Fils d’un anarchiste italien et d’une franciscaine, Armand Gatti est poète, auteur, dramaturge, metteur en scène, scénariste, réalisateur mais il est aussi enfant du XXe siècle : résistant, évadé, journaliste et voyageur, ses mémorables rencontres à travers le monde ont profondément influencé son œuvre.

Biographie : vie et rencontres[modifier | modifier le code]

Armand Gatti est né en 1924 à Monaco. Fils d’immigré italien, il est d’abord scolarisé au séminaire Saint-Paul à Cannes, en raison du bas coût des études. Ses lectures d'Arthur Rimbaud et son caractère déjà rebelle lui valent l’exclusion du collège.

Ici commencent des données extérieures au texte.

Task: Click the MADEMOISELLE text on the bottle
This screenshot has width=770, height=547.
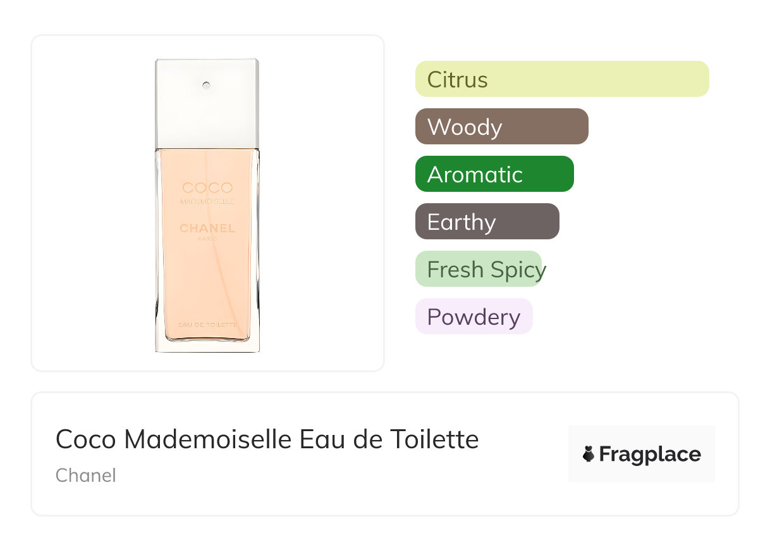Action: (207, 201)
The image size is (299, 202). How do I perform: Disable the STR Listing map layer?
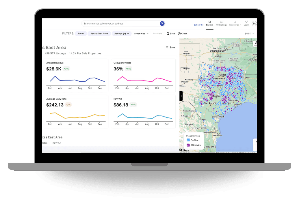[x=188, y=145]
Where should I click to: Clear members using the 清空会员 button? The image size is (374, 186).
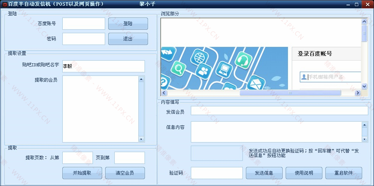pyautogui.click(x=125, y=173)
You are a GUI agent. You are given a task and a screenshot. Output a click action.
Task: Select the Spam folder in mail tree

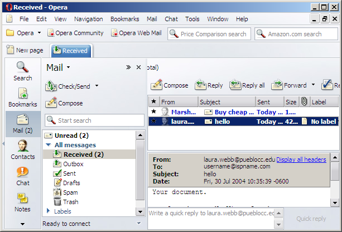point(70,192)
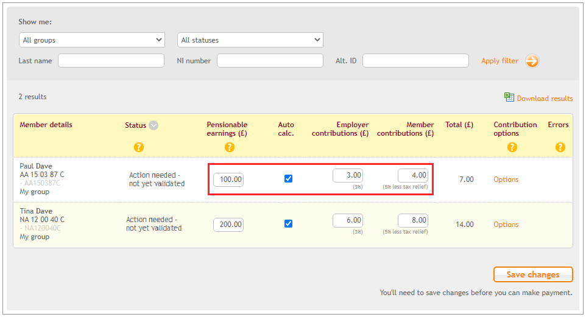This screenshot has height=317, width=586.
Task: Select Paul Dave's pensionable earnings field
Action: pos(228,179)
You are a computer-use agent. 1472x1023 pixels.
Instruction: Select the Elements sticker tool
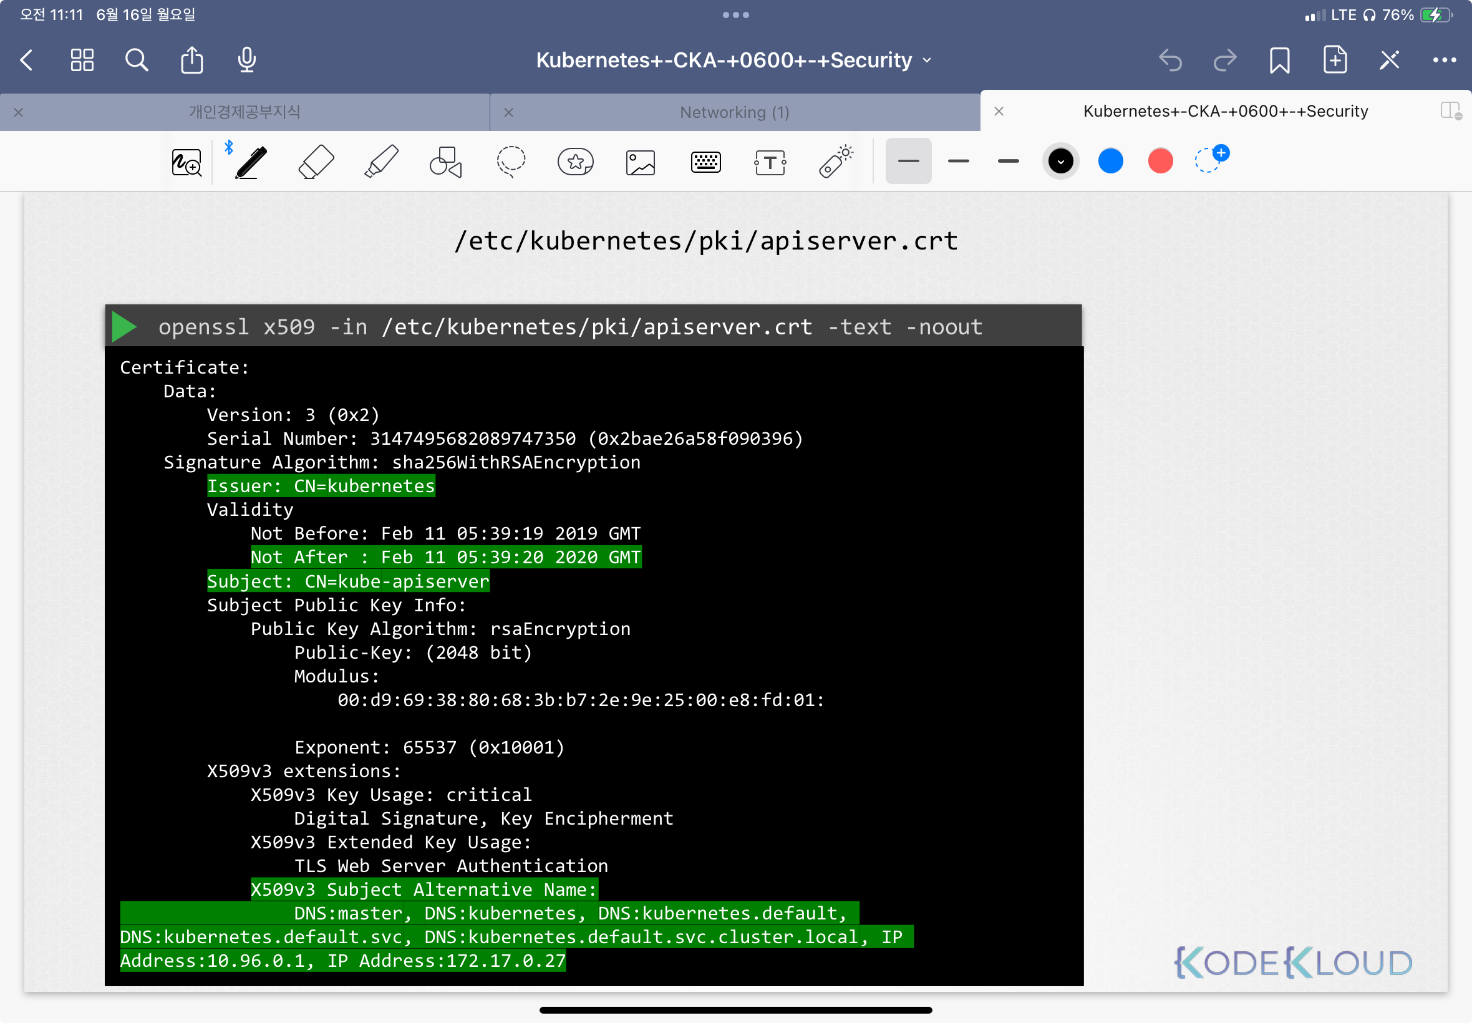(575, 162)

En 1942, il s’engage dans le maquis de la Berbeyrolle en Corrèze en tant que résistant. C’est là-bas, au milieu des arbres, que sa parole de poète trouve sa place. Il récite des vers, en invente, et sa valise remplie de livres ne le quitte pas. Il se fait arrêter en 1943 par le Groupe mobile de réserve et est condamné à mort. Mais il est épargné à cause de son trop jeune âge. Il travaille pour les chantiers navals Lindemann à Hambourg. Il résiste avec le langage, avec la poésie : Antonio Gramsci, Henri Michaux, Gérard de Nerval, Louÿs ainsi que des poèmes qu’il écrit lui-même. En 1943 toujours, il retourne, à pied, jusqu’en France. Il apprendra plus tard qu’il a emprunté le même chemin que Friedrich Hölderlin en 1802.

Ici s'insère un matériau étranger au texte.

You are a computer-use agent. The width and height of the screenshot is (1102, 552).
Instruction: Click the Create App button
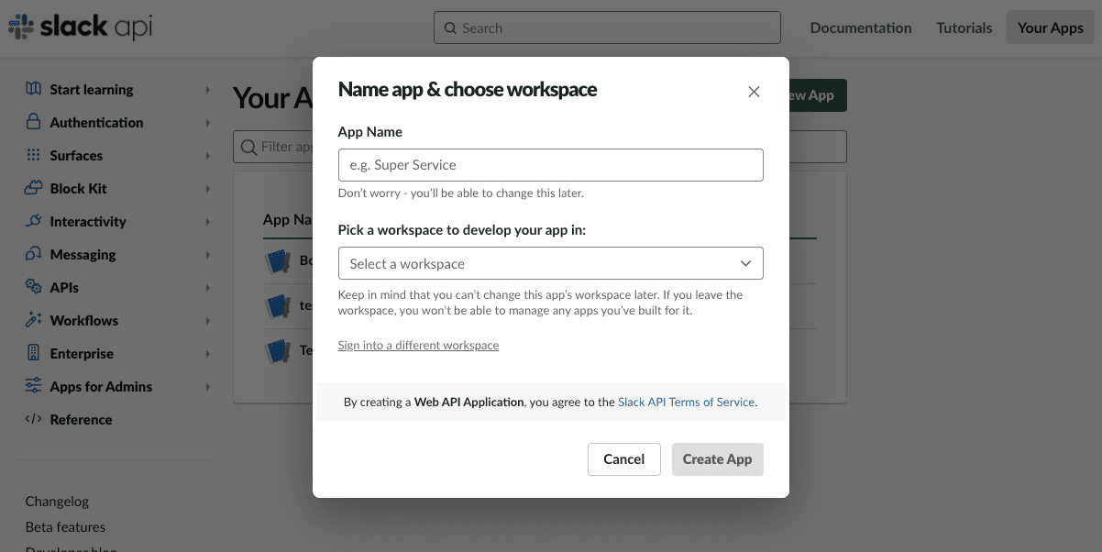click(x=717, y=459)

Mis en cause par Janine Grassin, présidente de l’Amicale des déportés de Neuengamme, Armand Gatti a admis en avril 2011 qu’il n’a «jamais été au camp de Neuengamme», contrairement à ce qu'il avait affirmé par le passé. En juillet 2011, un article du bulletin de l’Amicale des anciens déportés de Mauthausen, titre «Armand Gatti renonce à prétendre avoir été déporté». L'affaire est reprise par Le Monde peu après. La biographie de cet article pour la période de la seconde Guerre Mondiale est donc différente de ce qu'a raconté Armand Gatti, parfois en détails (la série d'entretiens avec Marc Kravetz sur France Culture et la biographie du même journaliste). Il a pour le moins pris quelques libertés avec les faits. En 2011, il répond au journal Le Monde qu'il n'a pas été déporté à l'intérieur du camp de Neuengamme, mais dans un camp de travail proche, les chantiers navals de Lindermann[1]. Or les chantiers navals en question n'employaient pas de détenus, ce n'était pas un "camp".

Son aventure ne s’arrête pas là, au contraire, elle ne fait que commencer. Une fois de retour en France, il rejoint Londres et, là-bas, s’engage au Special Air Service, il sera médaillé comme parachutiste.

À partir de 1946, il devient journaliste successivement pour le Parisien Libéré, Paris-Match, France Observateur, l’Express ou encore pour Libération. Il est couronné du Prix Albert-Londres en 1954.

Mais, dira-t-il, son statut de journaliste est surtout un moyen de gagner sa vie. En réalité, il utilise cette étiquette pour voyager et continuer son aventure politique, poétique et révolutionnaire à travers le monde. Il part en Chine, en Corée, en Sibérie, en Algérie mais aussi en Amérique du Sud : Cuba, la Patagonie et surtout le Guatemala, où son journal Le Parisien avait décidé de l’envoyer. Il participe là-bas à la guérilla, et sa rencontre avec un jeune Indien Maya, Felipe, eut une grande influence sur son travail autour du langage.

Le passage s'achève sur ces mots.